I can't help myself, the required semicolon at the end of each line in Dart programs keep hurting after writing for many years in Python, JS, Kotlin and Swift. I grew up semicolon-less with QBasic and learned semicolon since Delphi 1.0 and Java 1.0 but today, wanting as few noise on the screen as possible, they are hurting in my eyes.
I'm the author of the post and work on the Dart language. I spent a bunch of time last year trying to figure out a good way to make semicolons optional in Dart without breaking a lot of stuff.
Because of a handful of syntax quirks particular to Dart, it's really difficult. Most other languages that have optional semicolons were designed from the start to make them optional. Dart was not. On top of that it:
* Uses C-style variable declarations which means there's no keyword to indicate the start of a variable declaration.
* Likewise uses C syntax for function and even local function declarations.
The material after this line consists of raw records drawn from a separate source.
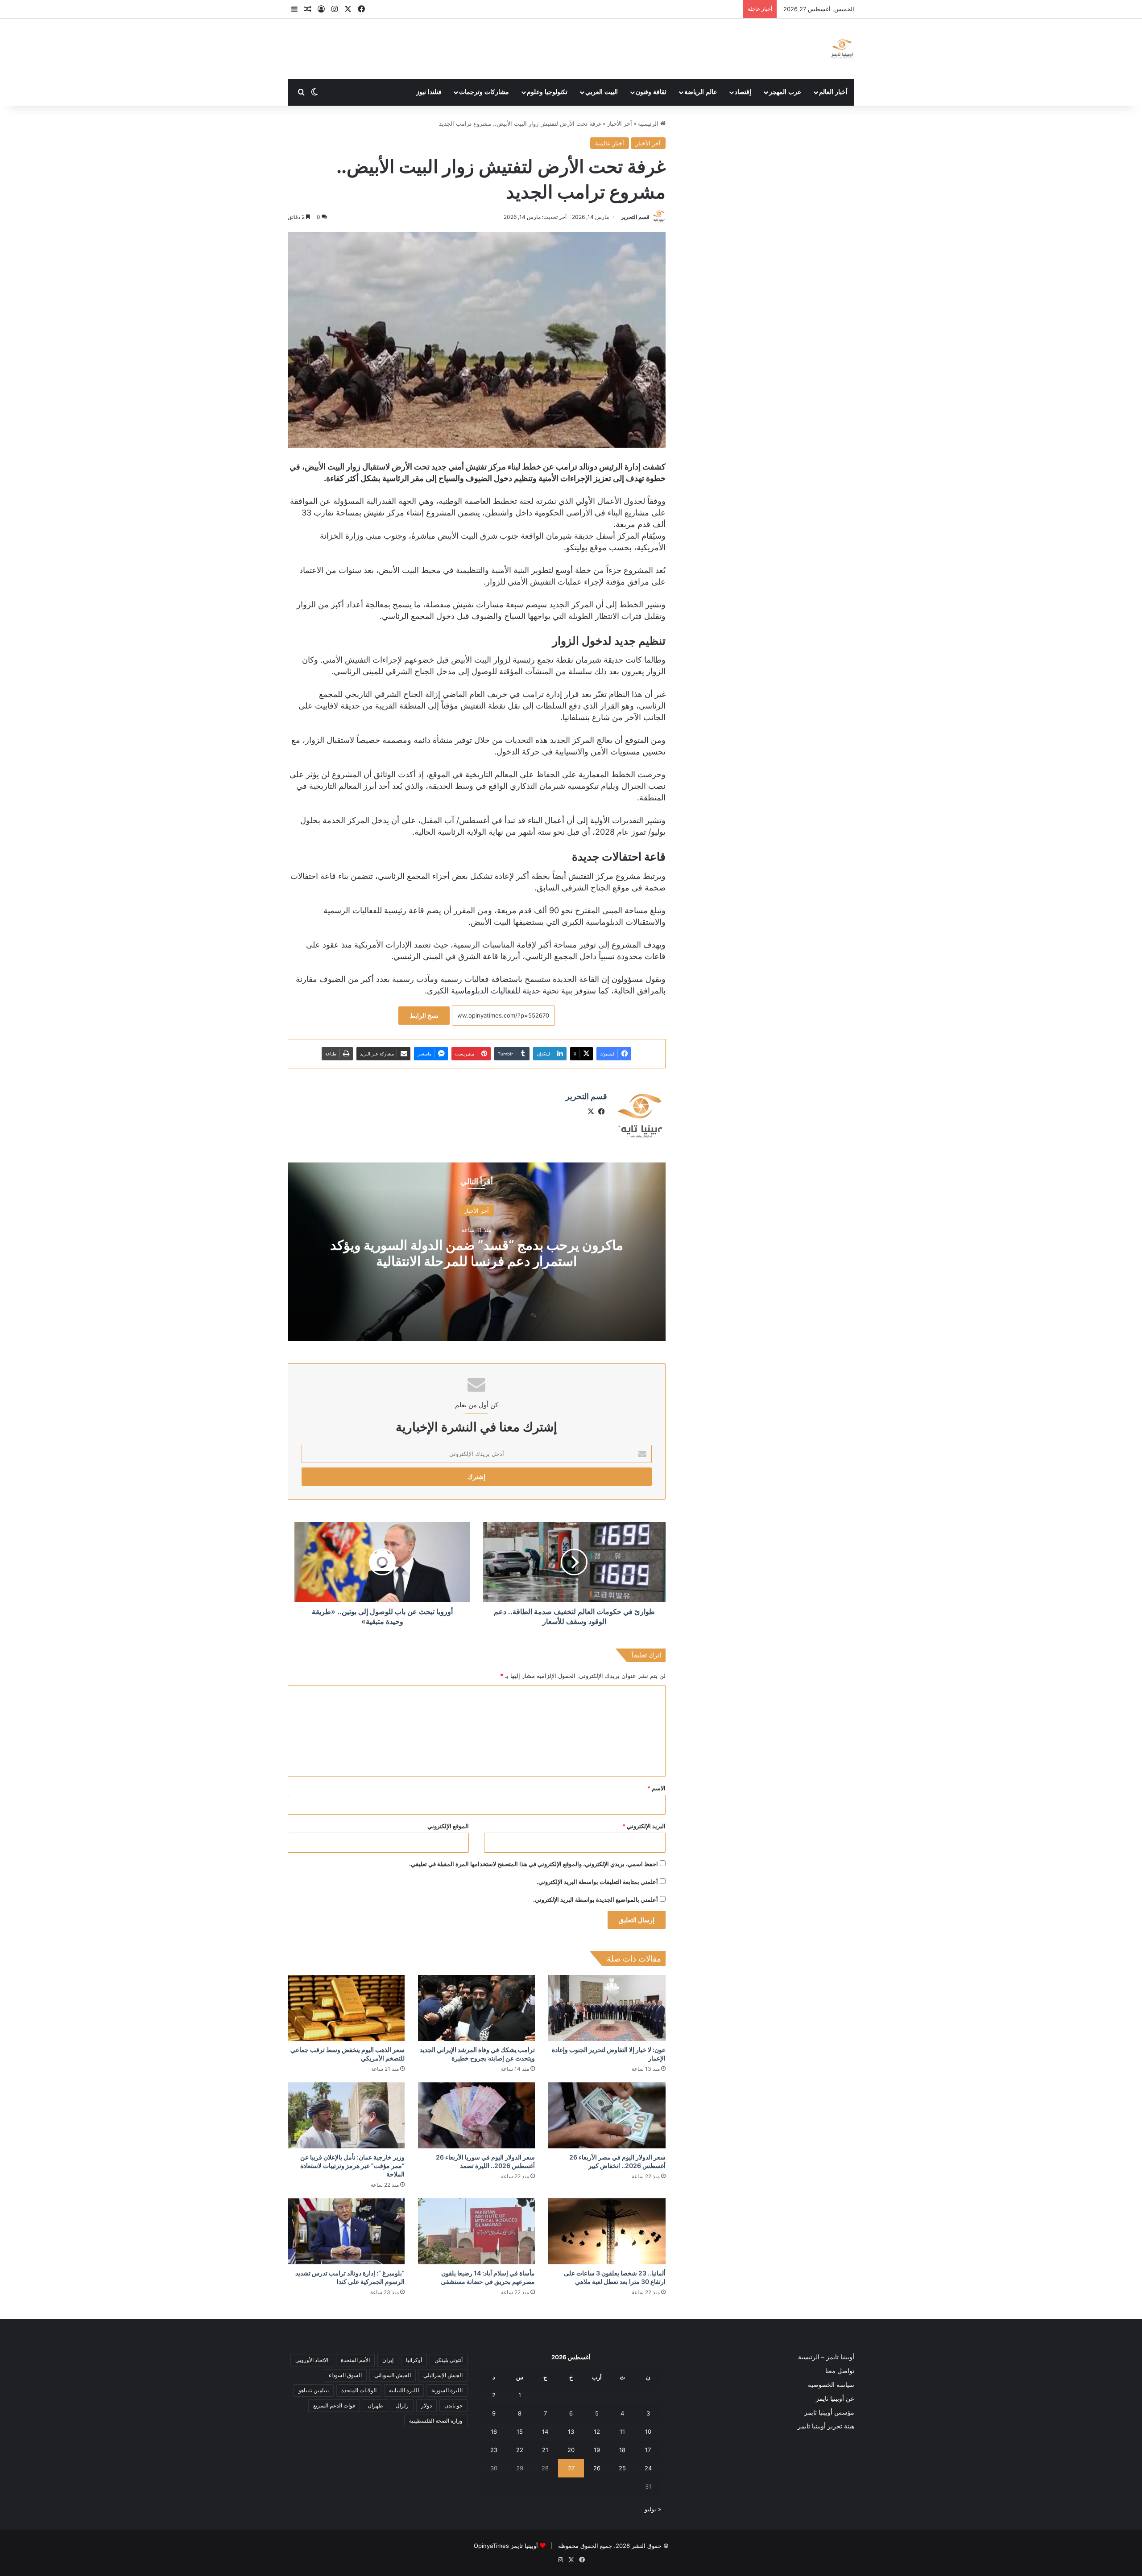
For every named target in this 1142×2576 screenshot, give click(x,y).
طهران (375, 2405)
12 (597, 2431)
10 (648, 2431)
Again no keyword marking the beginning of a function.
* Has complex syntax for things like function types which means a type annotation can be arbitarily long and may split over multiple lines.
* Has lots of "contextual keywords" that are not true reserved words but behave like them only in certain contexts.
* Has a rich syntax that overloads a lot of tokens to mean different things in different contexts. "{}" can be an empty map, empty set, empty block, empty function body, or empty lambda body.
All of that makes optional semicolons just really difficult. I haven't given up entirely. We have a thing now called "language versioning" that lets different Dart libraries target different specific versions of the language. That lets us evolve the language in nominally "breaking" ways without actually breaking existing code. (For example, this is how we will migrate the world to non-nullable types.)
That may give us a way to make other grammar simplifications that would then also let us make semicolons optional. But syntax changes like this are always difficult. People have very strong opinions about you changing their existing syntax under them, and the value proposition in return isn't super compelling.
There's an old saying, the best time to plant a tree is twenty years ago. The second best time is today.
Language syntax isn't always like that because the migration cost once you have a lot of extant code (and users) can just be too painful. The best time to make semicolons optional was twenty years ago. The next best time may be today, but it may just be never.
Could Dart use this solution, which Python uses and Oil shell now uses?
1. Newlines are significant tokens and they behave like semicolons (this is how shell is)
2. Within () [] {}, newlines are suppressed. The lexer has to recognize the matching pairs. (Oil added an expression language to shell which does this)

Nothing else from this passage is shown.